F3: Each share of Series B Convertible Preferred Stock is convertible into 0.0607 of a share of Common Stock without payment of further consideraton and will automatically convert into 0.0607 of a share of Common Stock upon closing of the Issuer's initial public offering without payment of futher consideration. The shares have no expiration date.
F4: These securities are held as follows: 9,774,202 by IW8, 78,015 by II8 and 279,639 by IIQ8. IMP8 is the General Partner of IW8, II8 and IIQ8 and has sole voting and investment control over the shares owned by IW8, II8 and IIQ8. Harvey B. Cash, Philip T. Gianos, W. Scott Hedrick, W. Stephen Holmes, Gilbert H. Kliman and Arnold L. Oronsky are Managing Directors of IMP8 and disclaim beneficial ownership of those securities, except to the extent of their pecuniary interest therein.
F5: Each share of Series C Convertible Preferred Stock and each share of Series D-2 Convertible Preferred Stock is convertible into 0.0533 of a share of Common Stock without payment of further consideraton and will automatically convert into 0.0533 of a share of Common Stock upon closing of the Issuer's initial public offering without payment of futher consideration.
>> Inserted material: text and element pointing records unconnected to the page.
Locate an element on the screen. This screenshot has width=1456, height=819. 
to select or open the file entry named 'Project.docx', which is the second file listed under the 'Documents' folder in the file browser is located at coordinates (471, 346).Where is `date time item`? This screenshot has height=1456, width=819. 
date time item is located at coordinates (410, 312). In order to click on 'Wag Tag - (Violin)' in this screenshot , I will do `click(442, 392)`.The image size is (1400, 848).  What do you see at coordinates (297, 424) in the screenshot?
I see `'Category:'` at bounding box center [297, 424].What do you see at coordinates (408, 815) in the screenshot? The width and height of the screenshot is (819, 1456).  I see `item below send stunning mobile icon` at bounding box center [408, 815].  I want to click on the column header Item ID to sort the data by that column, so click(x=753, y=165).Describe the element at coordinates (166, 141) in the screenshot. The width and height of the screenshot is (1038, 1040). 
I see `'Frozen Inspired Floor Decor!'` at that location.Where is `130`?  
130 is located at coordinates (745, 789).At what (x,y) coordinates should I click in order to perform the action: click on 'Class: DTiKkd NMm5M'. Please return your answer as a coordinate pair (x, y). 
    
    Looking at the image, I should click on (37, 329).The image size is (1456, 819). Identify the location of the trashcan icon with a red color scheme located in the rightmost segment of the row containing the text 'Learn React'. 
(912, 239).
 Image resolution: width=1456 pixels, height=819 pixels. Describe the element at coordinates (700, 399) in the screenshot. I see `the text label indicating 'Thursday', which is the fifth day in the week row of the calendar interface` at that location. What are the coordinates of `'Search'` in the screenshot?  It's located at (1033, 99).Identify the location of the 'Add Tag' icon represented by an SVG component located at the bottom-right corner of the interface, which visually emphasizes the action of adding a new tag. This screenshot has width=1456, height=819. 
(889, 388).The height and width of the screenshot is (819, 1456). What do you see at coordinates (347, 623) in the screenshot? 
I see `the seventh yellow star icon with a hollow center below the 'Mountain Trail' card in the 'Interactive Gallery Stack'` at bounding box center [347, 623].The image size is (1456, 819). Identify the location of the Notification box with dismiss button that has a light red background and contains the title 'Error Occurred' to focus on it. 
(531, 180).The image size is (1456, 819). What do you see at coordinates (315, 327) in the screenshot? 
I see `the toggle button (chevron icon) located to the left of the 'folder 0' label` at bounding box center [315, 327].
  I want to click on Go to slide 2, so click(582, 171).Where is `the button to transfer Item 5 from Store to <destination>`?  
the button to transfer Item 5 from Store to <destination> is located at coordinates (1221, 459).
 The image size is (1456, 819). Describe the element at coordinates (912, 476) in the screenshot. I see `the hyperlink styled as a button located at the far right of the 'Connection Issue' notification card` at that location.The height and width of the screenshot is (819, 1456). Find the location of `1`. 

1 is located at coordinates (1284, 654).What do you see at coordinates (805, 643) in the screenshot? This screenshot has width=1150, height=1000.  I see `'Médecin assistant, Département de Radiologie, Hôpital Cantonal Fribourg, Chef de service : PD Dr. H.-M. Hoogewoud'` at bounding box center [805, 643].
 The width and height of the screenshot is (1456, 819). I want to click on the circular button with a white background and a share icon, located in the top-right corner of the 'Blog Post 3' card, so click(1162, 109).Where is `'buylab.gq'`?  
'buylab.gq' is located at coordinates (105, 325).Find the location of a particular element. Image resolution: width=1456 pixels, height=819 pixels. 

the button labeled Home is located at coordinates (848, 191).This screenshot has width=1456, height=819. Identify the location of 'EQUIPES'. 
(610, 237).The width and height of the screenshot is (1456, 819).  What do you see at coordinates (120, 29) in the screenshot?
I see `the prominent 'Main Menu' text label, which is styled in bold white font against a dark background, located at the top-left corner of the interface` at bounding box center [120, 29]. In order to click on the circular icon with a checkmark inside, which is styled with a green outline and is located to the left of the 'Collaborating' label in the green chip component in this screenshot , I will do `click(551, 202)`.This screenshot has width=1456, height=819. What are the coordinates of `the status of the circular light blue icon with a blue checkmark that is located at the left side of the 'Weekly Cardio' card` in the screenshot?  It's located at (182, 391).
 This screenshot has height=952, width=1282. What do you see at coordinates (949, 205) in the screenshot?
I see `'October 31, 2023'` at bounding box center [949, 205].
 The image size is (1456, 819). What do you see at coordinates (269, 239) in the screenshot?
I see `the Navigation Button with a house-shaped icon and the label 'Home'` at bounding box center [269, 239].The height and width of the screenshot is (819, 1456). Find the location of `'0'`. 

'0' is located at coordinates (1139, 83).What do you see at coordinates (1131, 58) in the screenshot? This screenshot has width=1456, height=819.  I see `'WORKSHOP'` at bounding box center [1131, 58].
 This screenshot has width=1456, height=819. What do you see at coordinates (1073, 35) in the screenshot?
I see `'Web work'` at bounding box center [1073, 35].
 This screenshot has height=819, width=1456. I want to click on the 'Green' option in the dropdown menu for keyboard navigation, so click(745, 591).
The shares have no expiration date.
F6: These securities are held as follows: 5,351,780 by IW8, 42,717 by II8 and 153,114 by IIQ8. IMP8 is the General Partner of IW8, II8 and IIQ8 and has sole voting and investment control over the shares owned by IW8, II8 and IIQ8. Harvey B. Cash, Philip T. Gianos, W. Scott Hedrick, W. Stephen Holmes, Gilbert H. Kliman and Arnold L. Oronsky are Managing Directors of IMP8 and disclaim beneficial ownership of those securities, except to the extent of their pecuniary interest therein.
F7: These securities are held as follows: 591,749 by IW8, 4,723 by II8 and 16,930 by IIQ8. IMP8 is the General Partner of IW8, II8 and IIQ8 and has sole voting and investment control over the shares owned by IW8, II8 and IIQ8. Harvey B. Cash, Philip T. Gianos, W. Scott Hedrick, W. Stephen Holmes, Gilbert H. Kliman and Arnold L. Oronsky are Managing Directors of IMP8 and disclaim beneficial ownership of those securities, except to the extent of their pecuniary interest therein.
F8: Immediately.
F9: The warrants will expire upon the closing of the initial public offering.
F10: These securities are held as follows: 44,381 by IW8, 354 by II8 and 1,270 by IIQ8. IMP8 is the General Partner of IW8, II8 and IIQ8 and has sole voting and investment control over the shares owned by IW8, II8 and IIQ8. Harvey B. Cash, Philip T. Gianos, W. Scott Hedrick, W. Stephen Holmes, Gilbert H. Kliman and Arnold L. Oronsky are Managing Directors of IMP8 and disclaim beneficial ownership of those securities, except to the extent of their pecuniary interest therein.